An English-language remake of Valladares’ 2012 Chilean film of the same name, Hidden in the Woods stars Jeannine Kaspar and Electra Avellan as Anna and Anny, two young sisters that have been raised in isolation by their abusive and drug-dealing father, Oscar, played by Michael Biehn. When Oscar sets out on a killing spree, the sisters manage to escape with their younger sibling/child, only to find themselves confronted with a world of sex, violence and vengeful drug cartels.
As if the plot didn’t sound cheerful enough, it’s actually based on an allegedly true story from Chile. This brings up some issues of whether or not it’s in good taste for the film to feature so many graphic depictions of sexual assault and murder, though in some ways it can be argued that the movie is promoting the positive discussion of these sensitive issues by not shying away from them. That doesn’t make it any easier to watch, however.
There may be some merit to the way that Hidden in the Woods tackles its subject matter, but it’s certainly not an enjoyable experience. The aggressive and mostly realistic nature of the film ultimately make things feel too depressing, with Anna and Anny being reduced to extremely unfortunate punching bags instead of fully fleshed-out characters. When the dust finally clears, the viewer is left only with a feeling of relief, not necessarily triumph or satisfaction.

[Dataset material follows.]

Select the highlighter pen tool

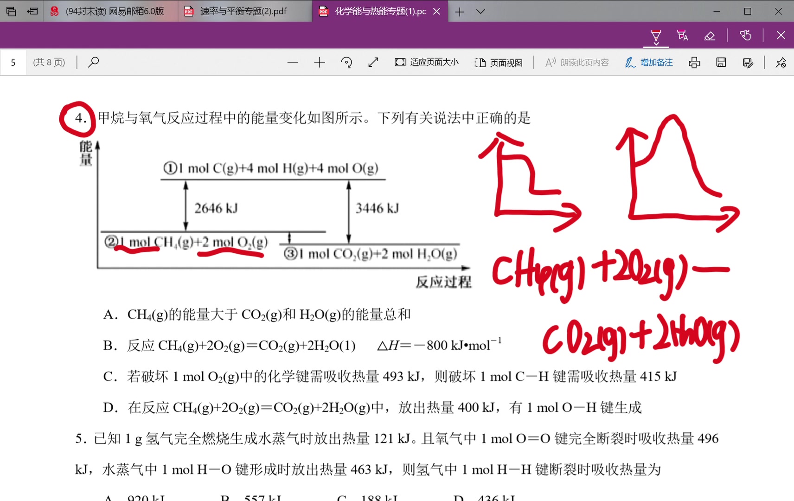pos(682,35)
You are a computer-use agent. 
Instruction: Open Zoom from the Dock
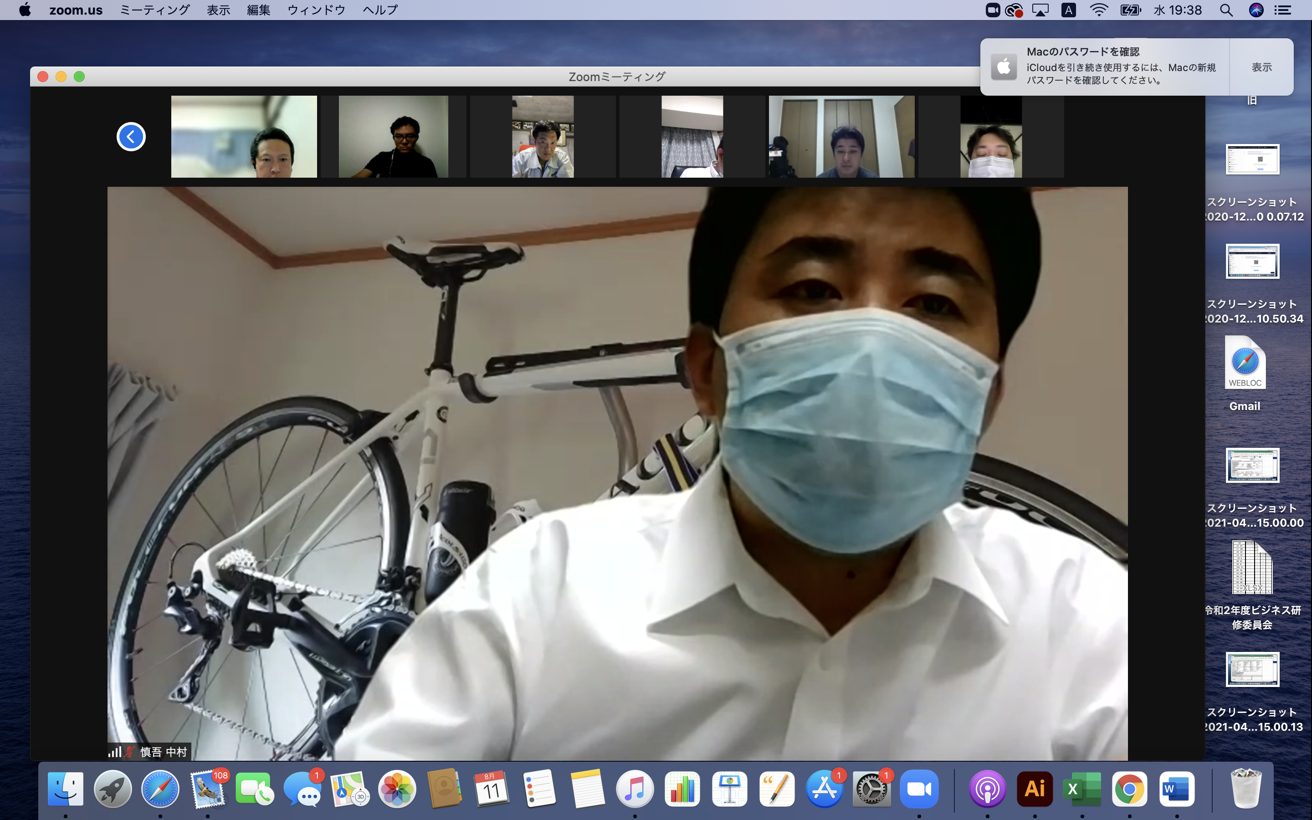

In any case, the cast certainly does their job well (especially an unexpected William Forsyth as Uncle Costello), and even bring some much needed moments of tenderness to the table. Sadly, the script doesn’t give Kaspar or Avellan enough to work with, as they’re soon thrown back into the fray. Another strange note is that, even with all these talented actors, the movie sometimes looks cheap, especially when compared to the original. It may be because of the use of natural lighting, or the logistics behind relocating to the United States, but it’s certainly odd that an American remake feels like a downgrade.
In the end, Hidden in the Woods isn’t entirely devoid of redeeming value, but that doesn’t necessarily make it a good film, nor an entertaining one. While many similar exploitive films use exaggerated violence and characterizations to make the viewing experience feel more fun than disgusting, only the most desensitized of horror-hounds will enjoy this peculiar remake.
Hidden in the Woods will be released on VOD on December 2nd!